Stored items
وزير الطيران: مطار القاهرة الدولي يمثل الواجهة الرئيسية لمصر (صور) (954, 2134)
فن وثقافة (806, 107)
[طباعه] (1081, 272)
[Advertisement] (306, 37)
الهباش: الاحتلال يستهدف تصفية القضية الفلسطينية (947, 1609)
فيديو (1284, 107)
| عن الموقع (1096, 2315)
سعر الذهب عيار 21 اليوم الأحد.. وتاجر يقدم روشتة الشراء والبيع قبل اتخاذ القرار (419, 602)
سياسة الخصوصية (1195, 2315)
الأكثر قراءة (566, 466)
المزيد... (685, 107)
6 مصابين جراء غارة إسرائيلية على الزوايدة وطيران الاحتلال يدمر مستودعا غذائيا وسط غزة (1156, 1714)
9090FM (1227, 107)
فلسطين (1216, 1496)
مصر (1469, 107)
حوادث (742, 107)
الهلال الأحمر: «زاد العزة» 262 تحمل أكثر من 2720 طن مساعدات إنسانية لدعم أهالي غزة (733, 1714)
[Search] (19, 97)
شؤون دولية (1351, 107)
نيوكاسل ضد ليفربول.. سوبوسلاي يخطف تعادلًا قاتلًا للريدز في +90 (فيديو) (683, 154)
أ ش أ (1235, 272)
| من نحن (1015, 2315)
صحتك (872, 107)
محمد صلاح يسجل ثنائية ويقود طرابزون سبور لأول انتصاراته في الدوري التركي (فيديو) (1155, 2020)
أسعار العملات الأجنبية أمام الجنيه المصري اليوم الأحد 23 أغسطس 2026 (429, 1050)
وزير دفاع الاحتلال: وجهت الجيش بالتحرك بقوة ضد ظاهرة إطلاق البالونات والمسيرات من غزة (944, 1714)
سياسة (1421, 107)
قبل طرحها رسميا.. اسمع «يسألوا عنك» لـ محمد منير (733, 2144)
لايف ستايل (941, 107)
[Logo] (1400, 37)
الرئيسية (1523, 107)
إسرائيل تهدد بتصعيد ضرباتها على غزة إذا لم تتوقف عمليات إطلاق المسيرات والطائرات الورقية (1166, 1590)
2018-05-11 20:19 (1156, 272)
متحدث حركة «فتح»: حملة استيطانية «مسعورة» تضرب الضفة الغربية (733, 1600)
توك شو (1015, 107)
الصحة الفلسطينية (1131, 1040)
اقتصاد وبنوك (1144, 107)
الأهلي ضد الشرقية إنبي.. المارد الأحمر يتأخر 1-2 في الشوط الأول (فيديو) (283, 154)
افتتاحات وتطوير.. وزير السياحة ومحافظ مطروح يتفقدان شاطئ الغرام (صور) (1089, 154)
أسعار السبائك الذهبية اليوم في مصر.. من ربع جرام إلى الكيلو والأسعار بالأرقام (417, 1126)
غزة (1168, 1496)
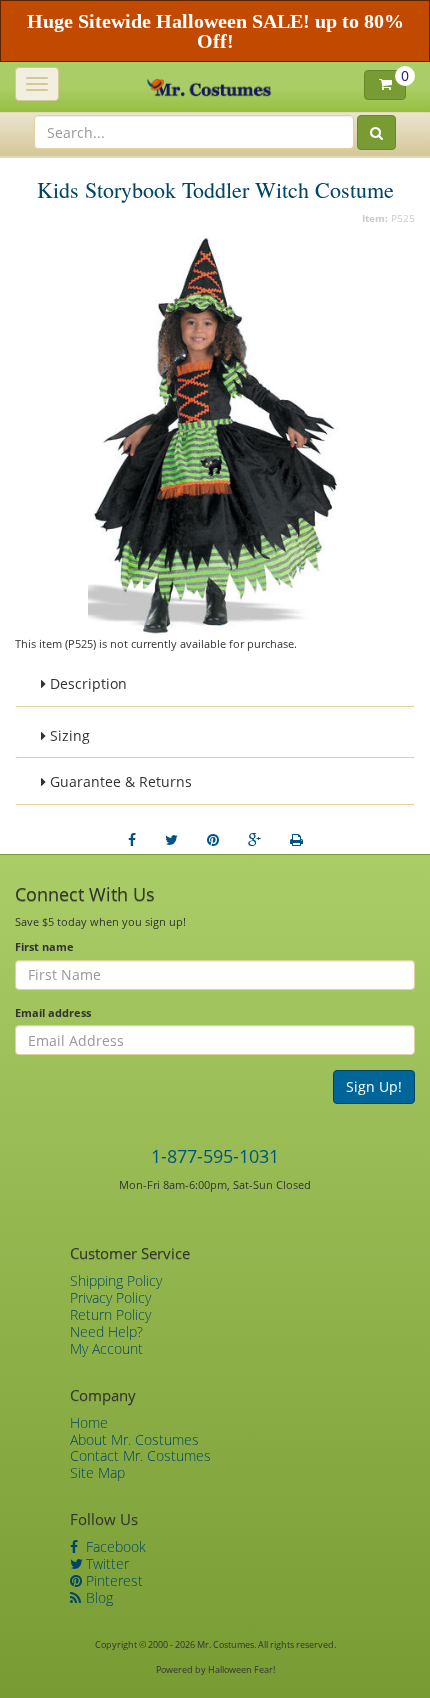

*Work instructions*: Reproduce exactly the section above that begins at the line containing "قبل طرحها رسميا.." and ends at the line containing "2018-05-11 20:19 (1156, 272)", leaving out all other lines.

*Solution for this exercise*:
قبل طرحها رسميا.. اسمع «يسألوا عنك» لـ محمد منير (733, 2144)
لايف ستايل (941, 107)
[Logo] (1400, 37)
الرئيسية (1523, 107)
إسرائيل تهدد بتصعيد ضرباتها على غزة إذا لم تتوقف عمليات إطلاق المسيرات والطائرات الورقية (1166, 1590)
2018-05-11 20:19 (1156, 272)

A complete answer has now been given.